The problem: Could you retype the records from the line with "At what coordinates should I click to accomplish: Click" to the line with "(x=372, y=9)", leaving the pictures out?

Records for the task:

'''

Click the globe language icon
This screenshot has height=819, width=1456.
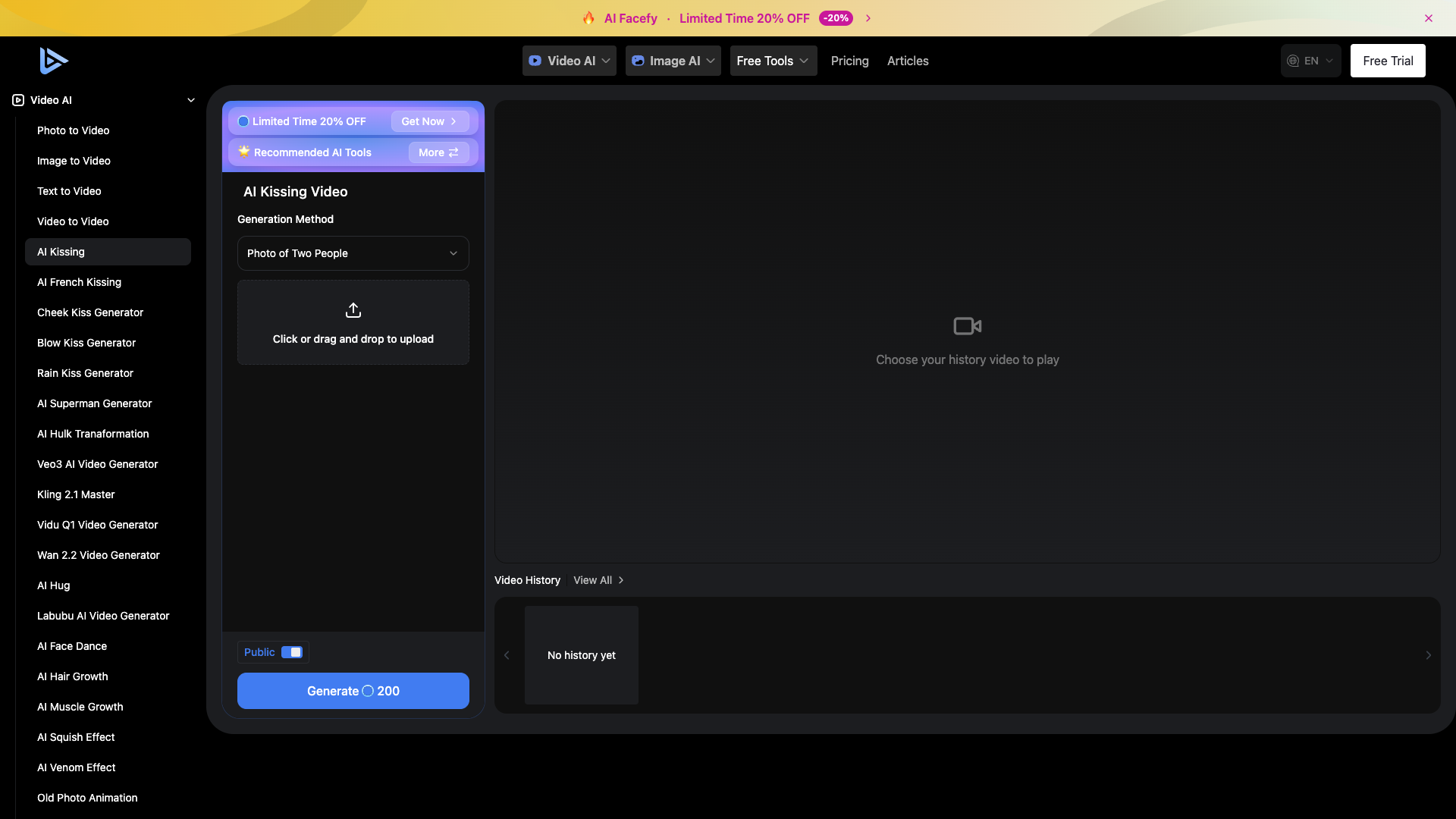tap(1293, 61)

'''
'''

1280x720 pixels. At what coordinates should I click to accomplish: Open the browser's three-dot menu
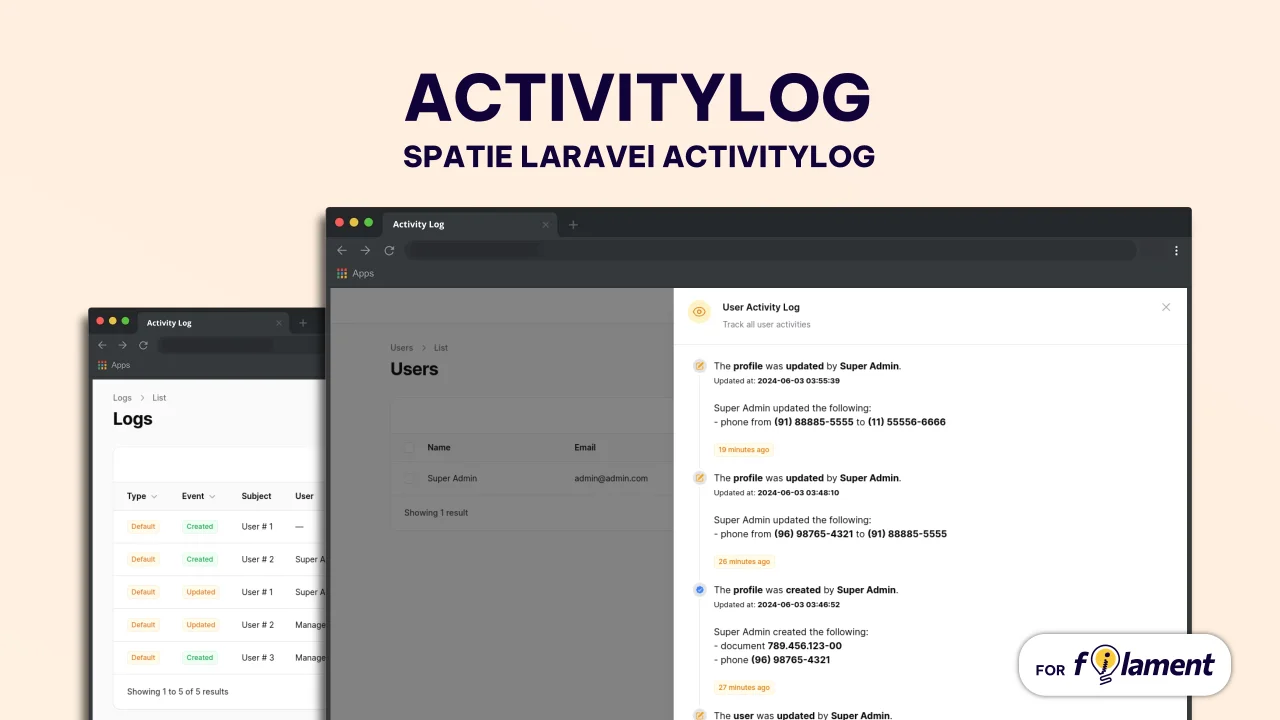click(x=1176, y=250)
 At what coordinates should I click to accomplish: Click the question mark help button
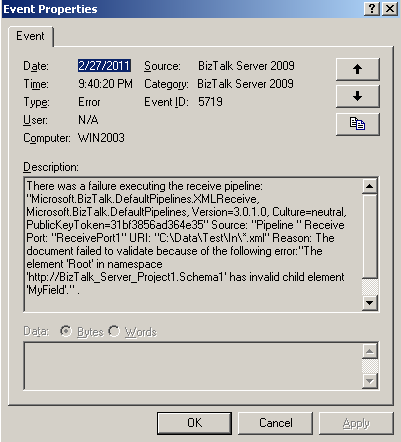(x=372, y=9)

'''

Answer to the problem:
 At what coordinates should I click to accomplish: Click the question mark help button
(x=372, y=9)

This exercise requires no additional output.